Diplomatische Verstimmungen nach Festnahmen bei Hyundai in den USA
Die Festnahme von Hunderten Personen auf einem Werksgelände des südkoreanischen Autobauer-Giganten Hyundai in den Vereinigten Staaten hat diplomatische Spannungen zwischen Südkorea und den USA ausgelöst. Das Außenministerium in Seoul brachte seine Besorgnis über die Vorfälle zum Ausdruck und wandte sich mit einem Statement an die US-Botschaft. Man betonte, wie wichtig es sei, dass die Investitionen südkoreanischer Unternehmen sowie die Rechte der Bürger nicht 'unfair' beeinträchtigt werden.
Hyundai selbst reagierte auf Anfrage gelassen. Der Konzern erklärte, dass nach aktuellem Kenntnisstand keiner der festgenommenen Personen direkt bei Hyundai angestellt sei. Man halte sich strikt an die geltenden Gesetze und Vorschriften. Die Untersuchungen hätten auf einer Baustelle eines Batteriezellenunternehmens stattgefunden, welches ein Joint Venture zwischen der Hyundai Motor Group und einem südkoreanischen Energieunternehmen darstellt.

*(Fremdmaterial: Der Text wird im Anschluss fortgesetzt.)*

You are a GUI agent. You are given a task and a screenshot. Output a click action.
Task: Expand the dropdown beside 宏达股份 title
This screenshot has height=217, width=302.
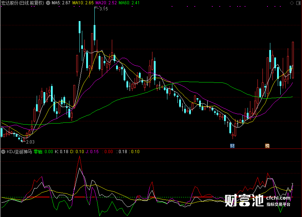click(48, 3)
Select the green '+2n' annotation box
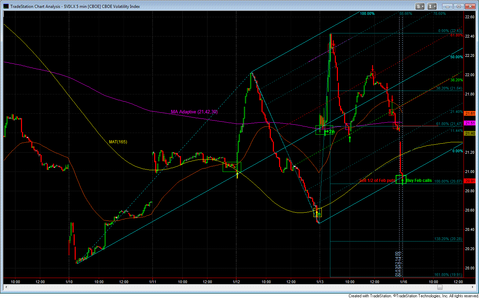The width and height of the screenshot is (479, 298). pyautogui.click(x=324, y=130)

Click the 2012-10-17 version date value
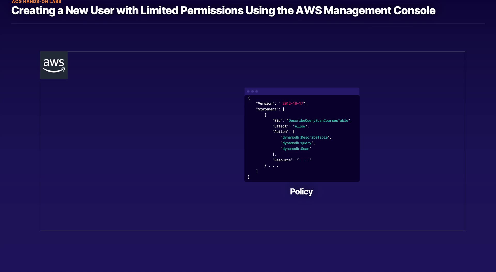point(293,104)
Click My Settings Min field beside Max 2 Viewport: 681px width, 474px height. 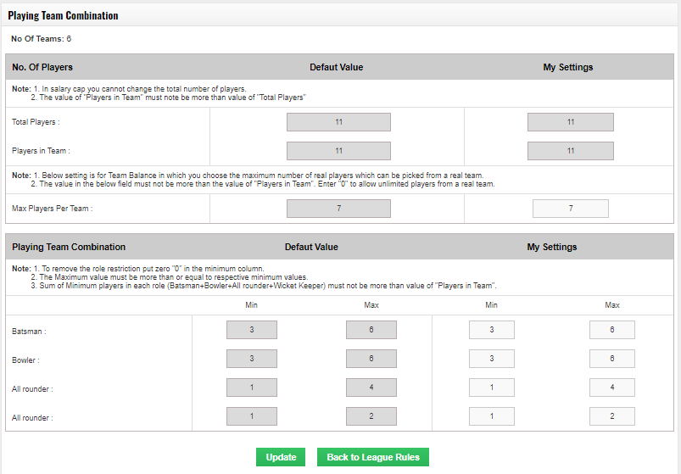(x=492, y=416)
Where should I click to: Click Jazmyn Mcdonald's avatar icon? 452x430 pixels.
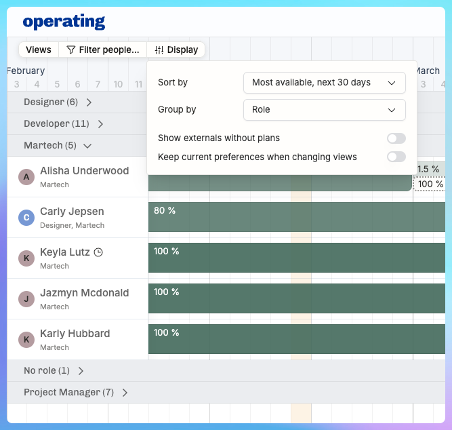tap(26, 299)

Von Seiten der US-Staatsanwaltschaft wurde betont, dass die Untersuchungen darauf abzielen, illegale Beschäftigung und die Ausbeutung von Arbeitern zu verhindern. Am Vortag durchsuchten US-Behörden, darunter das FBI und die Einwanderungsbehörde ICE, ein Batteriewerk in Georgia. Dabei wurden etwa 475 Ausländer festgenommen, die sich entweder illegal im Land aufhielten oder ohne die erforderliche Arbeitserlaubnis tätig waren. Der Großteil von ihnen soll koreanischer Herkunft sein. Genauere Angaben zu den Zahlen wurden nicht gemacht.